Last year, single women were the largest group using donor sperm through Victorian fertility treatment clinics. They accounted for 54 per cent of people using donor sperm in IVF cycles, followed by women in same-sex relationships (32 per cent) and heterosexual couples (13 per cent).
VARTA CEO Anna MacLeod said while there may be waiting lists at times, there are many potential benefits of using a sperm donor through a regulated fertility clinic.
“Men who donate sperm through clinics are screened for infectious diseases such as HIV which can be passed on to a woman and her baby. They also complete genetic health questionnaires which may offer useful information to a woman and her child further down the track,” she said.
Clinics are also well placed to inform all parties of their rights under Victorian law. This can prevent improper claims of parentage from a donor and improper claims for child support from a recipient.
In addition to this, Ms MacLeod said an informal donor may not provide their true personal details for a woman and her child to contact them in future.
“All donors who donate through regulated clinics are required to provide identifying information for VARTA’s Central Register so the child born can access information and potentially make contact with their donor in the future,” she said.
“We’ve learnt from many donor-conceived people over the past 40 years that this information is important for them to understand their identity and heritage.

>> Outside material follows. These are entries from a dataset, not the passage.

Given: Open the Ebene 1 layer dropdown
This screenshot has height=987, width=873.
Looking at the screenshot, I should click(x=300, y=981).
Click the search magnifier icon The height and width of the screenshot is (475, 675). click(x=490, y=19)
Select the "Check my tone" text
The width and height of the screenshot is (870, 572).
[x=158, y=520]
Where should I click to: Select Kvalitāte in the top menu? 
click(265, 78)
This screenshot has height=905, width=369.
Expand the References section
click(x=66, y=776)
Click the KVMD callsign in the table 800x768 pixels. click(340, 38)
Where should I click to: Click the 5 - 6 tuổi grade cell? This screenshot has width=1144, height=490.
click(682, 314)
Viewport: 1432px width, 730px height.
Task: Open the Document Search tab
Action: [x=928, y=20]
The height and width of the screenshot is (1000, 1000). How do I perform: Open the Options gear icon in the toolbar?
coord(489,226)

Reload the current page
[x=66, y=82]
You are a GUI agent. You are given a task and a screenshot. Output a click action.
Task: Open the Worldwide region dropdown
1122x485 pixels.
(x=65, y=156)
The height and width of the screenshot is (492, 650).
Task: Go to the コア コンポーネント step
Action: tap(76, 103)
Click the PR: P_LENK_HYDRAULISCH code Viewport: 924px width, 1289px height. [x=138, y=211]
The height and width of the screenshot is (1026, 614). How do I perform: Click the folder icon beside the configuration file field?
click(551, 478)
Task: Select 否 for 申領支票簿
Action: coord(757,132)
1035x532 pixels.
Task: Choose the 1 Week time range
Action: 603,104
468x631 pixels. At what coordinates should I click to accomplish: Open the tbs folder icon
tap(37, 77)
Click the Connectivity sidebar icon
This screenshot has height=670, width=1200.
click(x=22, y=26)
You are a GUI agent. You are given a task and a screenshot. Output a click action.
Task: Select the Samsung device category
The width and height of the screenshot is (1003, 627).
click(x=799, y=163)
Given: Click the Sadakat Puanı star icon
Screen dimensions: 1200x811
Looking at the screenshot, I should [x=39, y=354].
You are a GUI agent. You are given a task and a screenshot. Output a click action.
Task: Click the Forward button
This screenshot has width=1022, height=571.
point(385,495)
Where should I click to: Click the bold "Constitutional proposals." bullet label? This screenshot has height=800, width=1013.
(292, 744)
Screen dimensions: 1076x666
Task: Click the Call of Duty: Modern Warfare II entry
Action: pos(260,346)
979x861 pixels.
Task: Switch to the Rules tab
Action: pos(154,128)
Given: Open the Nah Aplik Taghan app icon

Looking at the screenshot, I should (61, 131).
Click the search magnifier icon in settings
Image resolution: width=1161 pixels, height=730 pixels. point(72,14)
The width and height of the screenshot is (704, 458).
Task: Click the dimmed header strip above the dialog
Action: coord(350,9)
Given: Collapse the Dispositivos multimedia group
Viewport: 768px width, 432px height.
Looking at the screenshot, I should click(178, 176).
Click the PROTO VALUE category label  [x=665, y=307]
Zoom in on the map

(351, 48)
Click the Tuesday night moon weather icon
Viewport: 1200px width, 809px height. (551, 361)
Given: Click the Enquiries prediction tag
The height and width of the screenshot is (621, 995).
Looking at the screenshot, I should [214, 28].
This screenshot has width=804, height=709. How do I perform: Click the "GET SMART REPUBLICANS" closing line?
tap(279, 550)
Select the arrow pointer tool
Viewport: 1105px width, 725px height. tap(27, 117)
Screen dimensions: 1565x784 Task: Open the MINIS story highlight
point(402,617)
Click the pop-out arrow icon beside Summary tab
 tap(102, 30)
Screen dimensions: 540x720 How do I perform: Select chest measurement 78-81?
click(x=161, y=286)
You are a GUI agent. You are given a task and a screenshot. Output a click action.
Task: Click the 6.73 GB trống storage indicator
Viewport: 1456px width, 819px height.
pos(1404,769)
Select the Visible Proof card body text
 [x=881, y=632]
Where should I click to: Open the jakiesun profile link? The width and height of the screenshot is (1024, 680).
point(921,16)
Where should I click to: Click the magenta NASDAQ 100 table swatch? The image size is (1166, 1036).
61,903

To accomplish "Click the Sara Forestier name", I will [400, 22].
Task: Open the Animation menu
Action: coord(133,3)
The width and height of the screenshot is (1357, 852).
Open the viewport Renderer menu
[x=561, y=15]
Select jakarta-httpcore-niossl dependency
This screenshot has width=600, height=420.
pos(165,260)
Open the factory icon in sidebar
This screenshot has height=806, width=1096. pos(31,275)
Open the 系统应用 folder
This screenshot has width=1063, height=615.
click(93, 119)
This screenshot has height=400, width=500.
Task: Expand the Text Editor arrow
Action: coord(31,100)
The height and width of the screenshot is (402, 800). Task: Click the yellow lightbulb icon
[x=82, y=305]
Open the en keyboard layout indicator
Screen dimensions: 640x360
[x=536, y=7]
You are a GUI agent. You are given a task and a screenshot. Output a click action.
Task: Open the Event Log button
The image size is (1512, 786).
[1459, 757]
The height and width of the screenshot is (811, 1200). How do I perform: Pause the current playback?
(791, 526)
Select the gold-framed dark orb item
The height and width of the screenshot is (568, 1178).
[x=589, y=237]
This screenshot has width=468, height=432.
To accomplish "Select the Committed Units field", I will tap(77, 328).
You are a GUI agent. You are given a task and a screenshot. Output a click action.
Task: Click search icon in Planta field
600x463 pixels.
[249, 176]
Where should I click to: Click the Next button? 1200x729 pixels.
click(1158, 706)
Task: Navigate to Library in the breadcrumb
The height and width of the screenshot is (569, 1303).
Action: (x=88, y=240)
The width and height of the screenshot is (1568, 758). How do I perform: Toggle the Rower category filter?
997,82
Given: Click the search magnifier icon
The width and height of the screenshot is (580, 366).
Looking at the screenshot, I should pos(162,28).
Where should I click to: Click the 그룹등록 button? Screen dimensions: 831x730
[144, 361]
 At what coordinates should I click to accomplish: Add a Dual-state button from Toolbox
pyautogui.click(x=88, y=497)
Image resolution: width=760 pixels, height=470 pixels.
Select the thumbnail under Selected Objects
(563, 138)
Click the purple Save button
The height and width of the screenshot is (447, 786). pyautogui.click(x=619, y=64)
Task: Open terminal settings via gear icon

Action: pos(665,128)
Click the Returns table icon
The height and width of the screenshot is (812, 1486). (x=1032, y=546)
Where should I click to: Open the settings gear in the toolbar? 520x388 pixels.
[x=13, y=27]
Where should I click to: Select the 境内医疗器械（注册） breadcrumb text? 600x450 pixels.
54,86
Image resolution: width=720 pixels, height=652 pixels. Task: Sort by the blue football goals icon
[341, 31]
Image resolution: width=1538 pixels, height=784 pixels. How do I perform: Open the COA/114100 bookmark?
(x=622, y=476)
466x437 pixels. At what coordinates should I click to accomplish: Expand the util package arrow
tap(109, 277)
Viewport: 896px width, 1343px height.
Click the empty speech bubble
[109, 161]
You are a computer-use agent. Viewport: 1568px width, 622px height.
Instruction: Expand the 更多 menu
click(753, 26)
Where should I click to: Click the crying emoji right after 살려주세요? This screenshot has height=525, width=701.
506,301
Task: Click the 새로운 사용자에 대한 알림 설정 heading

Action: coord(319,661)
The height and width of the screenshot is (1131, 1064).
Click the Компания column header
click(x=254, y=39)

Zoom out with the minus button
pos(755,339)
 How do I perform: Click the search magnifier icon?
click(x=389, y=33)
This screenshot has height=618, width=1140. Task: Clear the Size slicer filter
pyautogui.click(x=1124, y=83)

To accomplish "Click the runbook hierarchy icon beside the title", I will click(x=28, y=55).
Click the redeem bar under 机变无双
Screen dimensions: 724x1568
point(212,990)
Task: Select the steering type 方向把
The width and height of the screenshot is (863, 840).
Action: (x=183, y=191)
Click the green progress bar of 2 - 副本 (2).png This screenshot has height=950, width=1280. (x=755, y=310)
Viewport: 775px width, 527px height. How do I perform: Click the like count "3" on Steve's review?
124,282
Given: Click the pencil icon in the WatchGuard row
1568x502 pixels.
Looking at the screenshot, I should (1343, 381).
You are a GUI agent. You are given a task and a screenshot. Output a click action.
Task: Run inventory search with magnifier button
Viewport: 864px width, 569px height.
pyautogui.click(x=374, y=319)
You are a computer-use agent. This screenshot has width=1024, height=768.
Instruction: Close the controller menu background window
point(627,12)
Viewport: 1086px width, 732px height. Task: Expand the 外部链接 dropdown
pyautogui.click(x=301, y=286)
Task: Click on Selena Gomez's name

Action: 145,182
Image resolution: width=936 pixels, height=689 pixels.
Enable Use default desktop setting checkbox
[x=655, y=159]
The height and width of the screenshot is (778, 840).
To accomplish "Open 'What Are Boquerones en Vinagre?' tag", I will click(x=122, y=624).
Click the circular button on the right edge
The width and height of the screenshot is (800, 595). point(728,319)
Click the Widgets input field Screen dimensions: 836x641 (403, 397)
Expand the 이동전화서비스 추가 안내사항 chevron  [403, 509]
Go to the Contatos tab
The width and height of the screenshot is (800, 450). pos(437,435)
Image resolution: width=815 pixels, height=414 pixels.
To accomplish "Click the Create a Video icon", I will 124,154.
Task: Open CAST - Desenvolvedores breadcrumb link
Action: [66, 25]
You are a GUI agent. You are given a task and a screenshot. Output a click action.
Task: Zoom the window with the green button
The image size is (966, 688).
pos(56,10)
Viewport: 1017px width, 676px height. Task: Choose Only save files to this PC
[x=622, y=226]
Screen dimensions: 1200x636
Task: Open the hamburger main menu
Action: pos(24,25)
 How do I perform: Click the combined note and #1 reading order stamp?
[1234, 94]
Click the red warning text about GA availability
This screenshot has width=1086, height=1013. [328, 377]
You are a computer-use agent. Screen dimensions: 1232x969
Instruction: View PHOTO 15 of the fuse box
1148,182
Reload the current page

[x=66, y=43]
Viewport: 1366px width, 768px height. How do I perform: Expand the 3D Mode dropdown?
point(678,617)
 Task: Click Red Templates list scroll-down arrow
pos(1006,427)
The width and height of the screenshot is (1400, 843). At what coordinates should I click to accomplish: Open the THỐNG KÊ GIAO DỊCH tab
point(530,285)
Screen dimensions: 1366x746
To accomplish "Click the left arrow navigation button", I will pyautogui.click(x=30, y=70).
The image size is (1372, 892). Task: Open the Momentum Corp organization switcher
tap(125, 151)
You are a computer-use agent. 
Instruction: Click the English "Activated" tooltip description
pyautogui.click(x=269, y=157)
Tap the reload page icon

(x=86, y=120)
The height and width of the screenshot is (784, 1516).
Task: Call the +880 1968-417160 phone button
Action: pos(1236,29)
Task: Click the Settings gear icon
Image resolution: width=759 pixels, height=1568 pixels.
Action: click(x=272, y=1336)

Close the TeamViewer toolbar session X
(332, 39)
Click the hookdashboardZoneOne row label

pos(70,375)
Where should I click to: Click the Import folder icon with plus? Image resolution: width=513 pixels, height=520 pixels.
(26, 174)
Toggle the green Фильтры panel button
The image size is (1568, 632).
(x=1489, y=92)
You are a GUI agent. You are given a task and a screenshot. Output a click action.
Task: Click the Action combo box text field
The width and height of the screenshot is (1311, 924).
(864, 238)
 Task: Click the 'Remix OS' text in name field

It can also help if they develop an inherited disease, for example, and require medical information from their donor.”
“We’re finding that ageing sperm donors are now leaving important medical information on our donor registers for their offspring. This includes information that their offspring can act on, such as an increased risk of cancer that can be detected and treated through screening.”
VARTA is also concerned about the potential for informal donors to exceed a legal limit on how many children they can create. Under Victorian law, a donor’s gametes only be used to form up to 10 families including their own. This helps prevent people created by the same donor (half siblings or donor siblings) unwittingly entering intimate relationships with each other.
“Many donor-conceived people worldwide have spoken about how distressing it is to learn they have large numbers of half siblings,” Ms Macleod said. “We want to prevent this from happening to children conceived in future, which is why the limits exist.”
Ms MacLeod said when donors go through registered clinics, their details are entered onto VARTA’s Central Register when a birth occurs. This helps document the number of people they have assisted. If donations are occurring informally, a donor can exceed the family limit without VARTA knowing.
Ms MacLeod urged men considering sperm donation to contact Victorian fertility clinics to discuss the process further.
“Every year, hundreds of Victorian men donate sperm to help other people’s dreams come true. If donating interests you, please go through a clinic to ensure you are protected in the process.”